* Work task
The full set of entries has to be output exactly.

BEGIN Input for this task

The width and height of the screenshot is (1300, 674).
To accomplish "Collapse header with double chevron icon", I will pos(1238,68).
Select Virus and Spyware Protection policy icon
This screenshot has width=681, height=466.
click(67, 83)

END Input for this task

* Task solution
The width and height of the screenshot is (1300, 674).
To accomplish "Collapse header with double chevron icon", I will pos(1238,68).
Select Virus and Spyware Protection policy icon
This screenshot has width=681, height=466.
click(67, 83)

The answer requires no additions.